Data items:
———

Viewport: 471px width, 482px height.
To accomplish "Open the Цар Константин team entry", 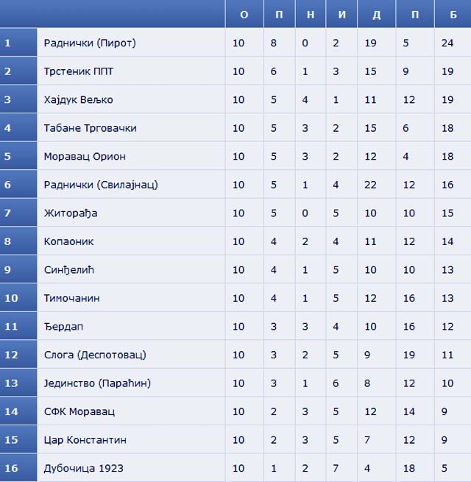I will (x=85, y=440).
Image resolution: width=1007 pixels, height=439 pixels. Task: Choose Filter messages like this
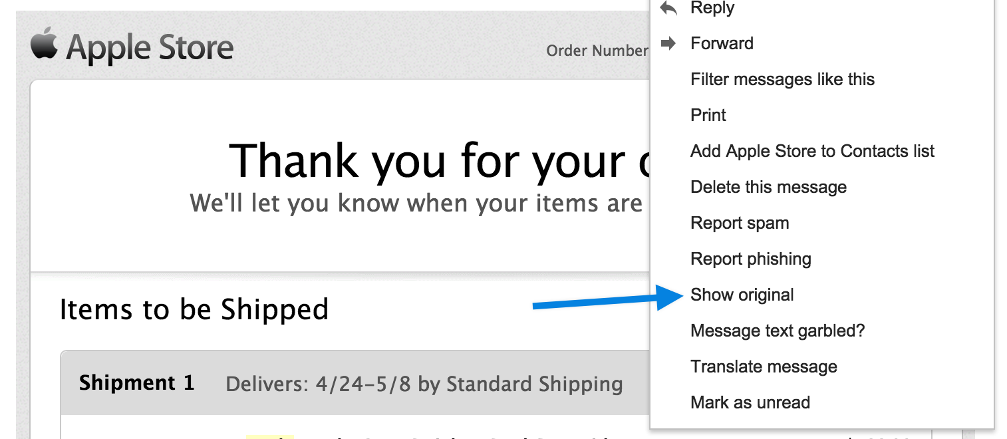pyautogui.click(x=782, y=80)

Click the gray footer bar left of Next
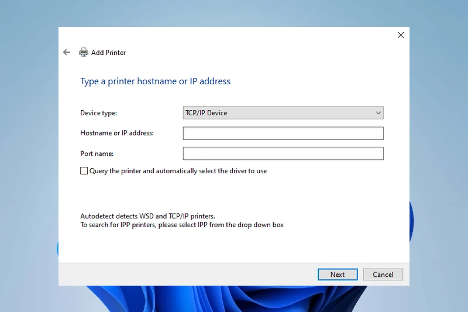pos(187,275)
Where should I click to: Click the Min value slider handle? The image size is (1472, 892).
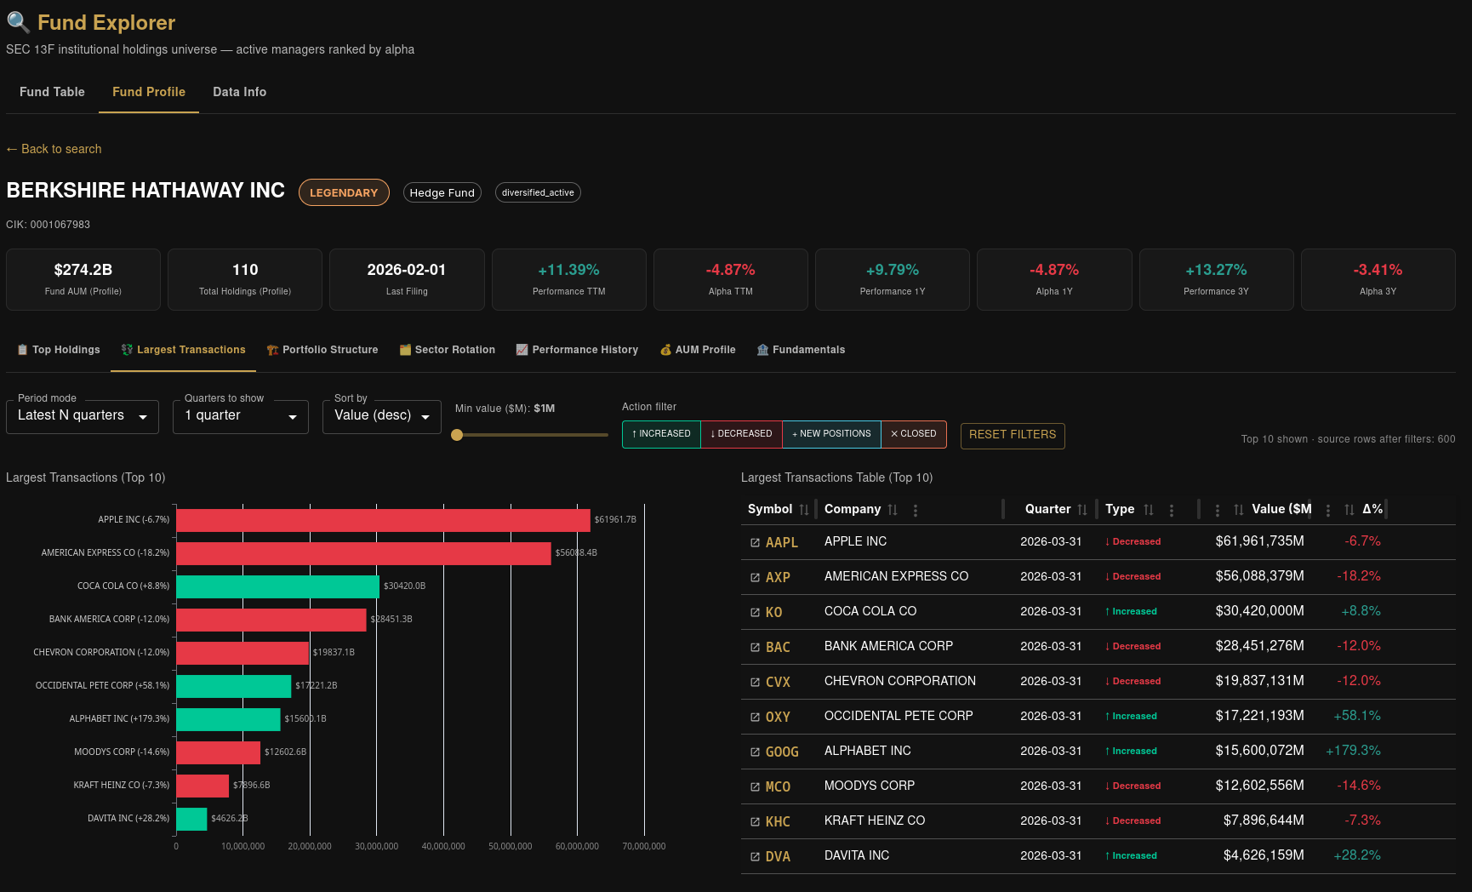457,435
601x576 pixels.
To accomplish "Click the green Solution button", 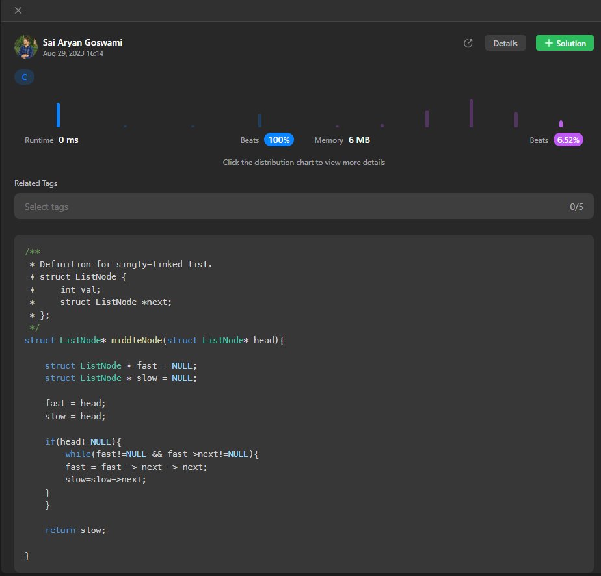I will [565, 43].
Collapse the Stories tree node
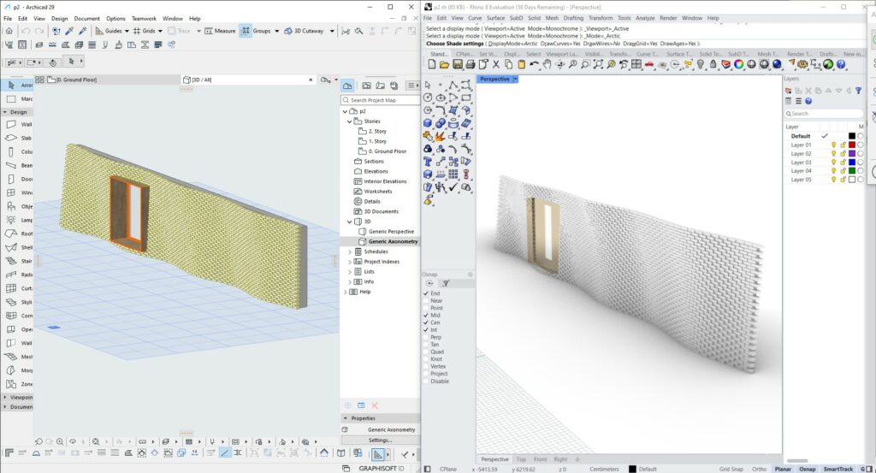876x473 pixels. [x=350, y=121]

———

** What this task involves **
Look above for the line with "Image resolution: width=1007", then print it and each line after it down to and including the line with "601x576 pixels.". Leave out the pictures and keep the wording exact.

** Exercise solution **
Image resolution: width=1007 pixels, height=439 pixels. Task: Choose Filter messages like this
pyautogui.click(x=782, y=80)

Click the gray footer bar left of Next
pos(187,275)
Where should I click to: Click the Min value slider handle? The image size is (1472, 892).
457,435
601x576 pixels.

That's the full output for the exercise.